Before the AI can understand the glass, it needs to know what the glass is reflecting.

  • The Analogy: If you are holding a shiny spoon, the image you see in the spoon depends entirely on the room behind you. If the room changes, the spoon's reflection changes.
  • What DiffTrans does: It looks at the parts of the photo outside the glass object to build a 3D map of the room (the lighting and background). This is crucial because the glass acts like a mirror and a window combined; the AI needs to know what's being reflected to figure out the shape of the glass.

3. The "Magic Loop" (Recursive Ray Tracing)

This is the secret sauce. Once the AI has a rough shape and a map of the room, it starts a "guess-and-check" loop that is incredibly smart.
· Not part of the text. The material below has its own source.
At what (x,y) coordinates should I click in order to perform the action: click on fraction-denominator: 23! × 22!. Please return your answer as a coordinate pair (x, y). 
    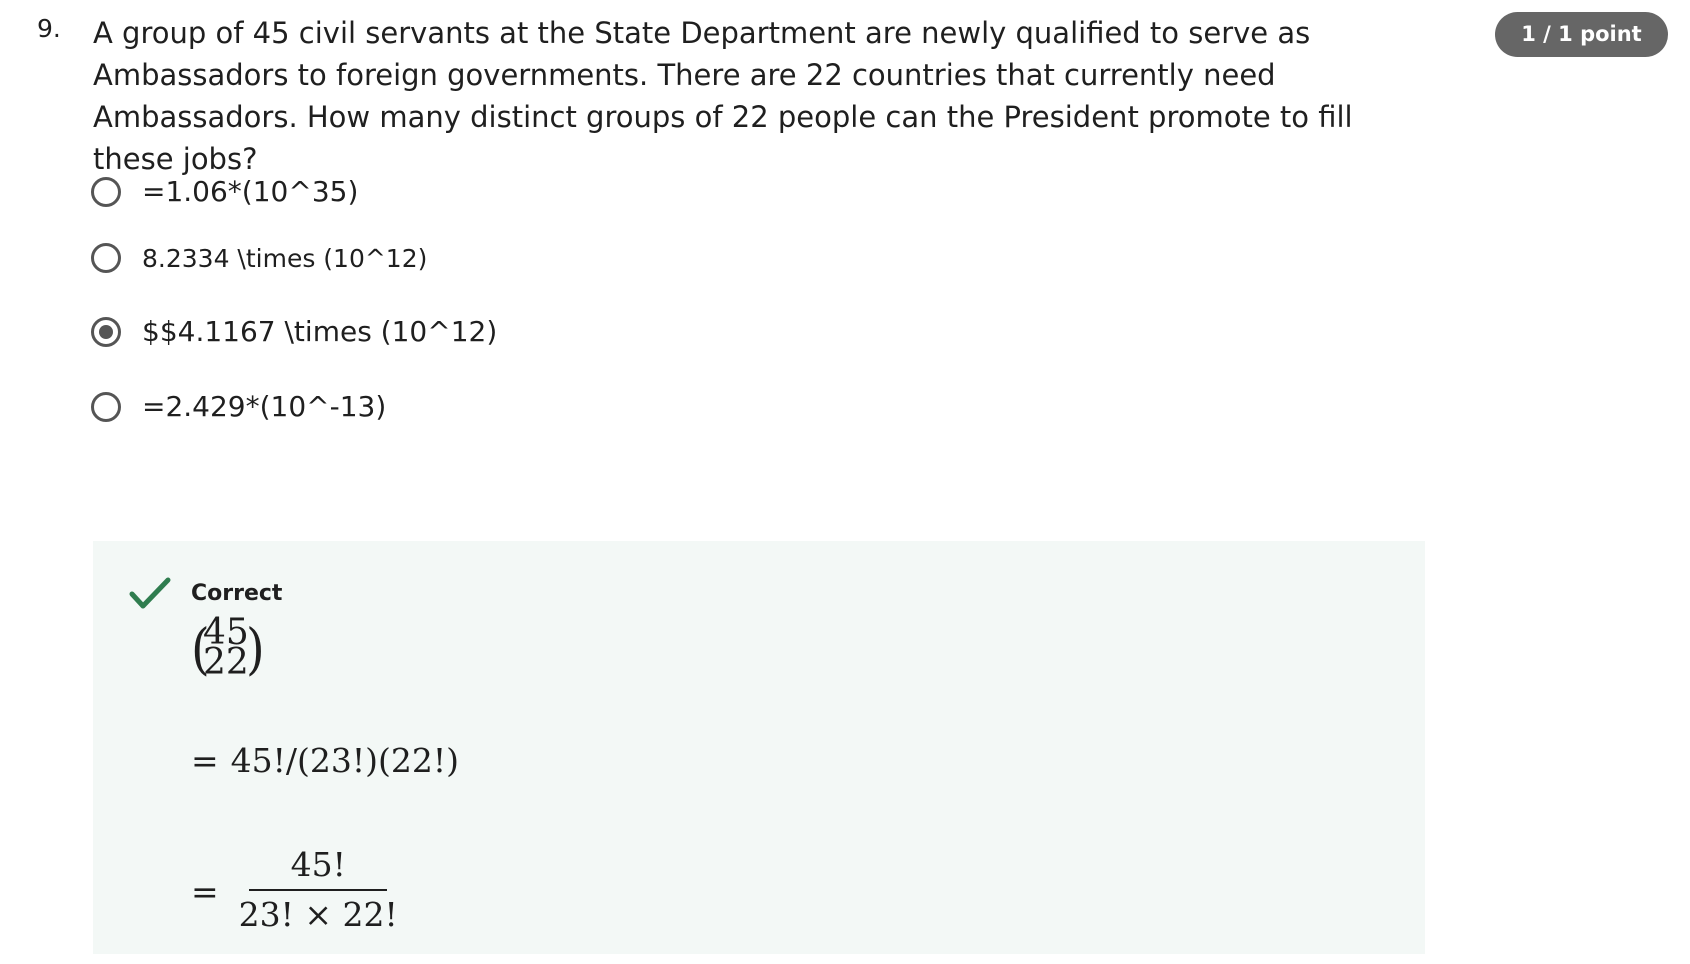
    Looking at the image, I should click on (318, 914).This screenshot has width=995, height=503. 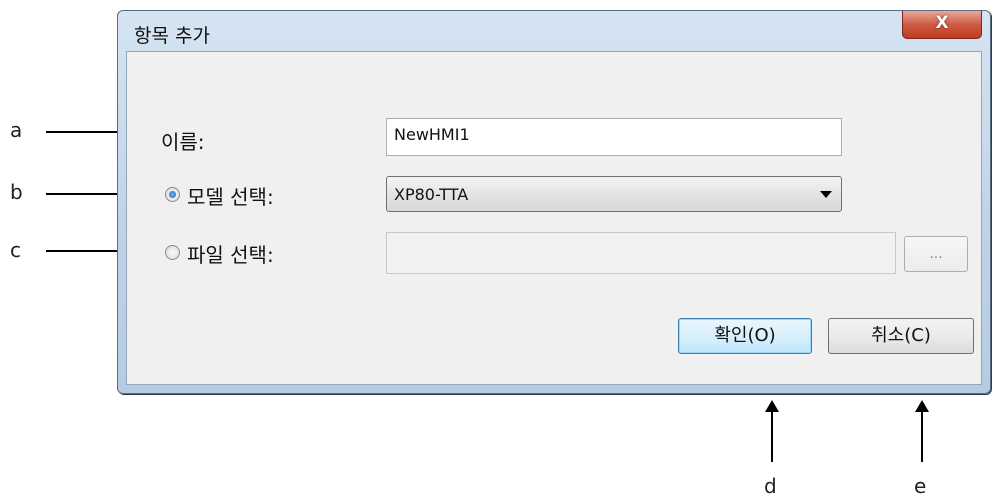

  • The Analogy: Imagine you are blindfolded and holding a laser pointer. You shoot a beam of light at the glass.
    1. The beam hits the glass and bounces (reflection).
    2. The beam goes through the glass, bending as it enters (refraction).
    3. Inside the glass, the beam gets slightly dimmer if the glass is colored (absorption).
    4. The beam hits the back wall, bounces back, and hits the glass again.
  • What DiffTrans does: It simulates this entire journey of light inside the computer using a Differentiable Ray Tracer.
    • It shoots virtual light rays through the 3D model.
    • It compares the result to the actual photo.
    • If the photo looks different, the AI tweaks the shape of the glass, the "bendiness" of the glass (Index of Refraction), and the "darkness" of the glass (Absorption).
    • It does this over and over, millions of times, until the virtual light rays match the real photos perfectly.

Why is this a big deal?

  • It's Fast: Usually, simulating light bouncing inside glass takes hours or days. The authors built this system using CUDA (a language for graphics cards), making it run incredibly fast—like switching from a slow horse to a sports car.
  • It Handles Complexity: Previous methods would get confused by a glass object with a complex internal pattern (like a stained-glass window or a gemstone). DiffTrans can separate the "shape" from the "internal color," allowing it to reconstruct intricate objects accurately.
  • It's Editable: Because the AI understands the materials, you can take the finished 3D model and change the lighting. You can make the glass look like it's in a sunny park or a dark cave, and it will look realistic because the AI actually knows how the light interacts with that specific glass.

The Bottom Line

DiffTrans is like giving a computer a pair of X-ray glasses and a physics textbook. It allows the computer to look at a set of photos of a transparent object and say, "Ah, I see. That's a curved surface, it bends light by this much, and it has a red swirl inside." It then builds a perfect 3D replica that you can rotate, light up, and even use in video games or movies.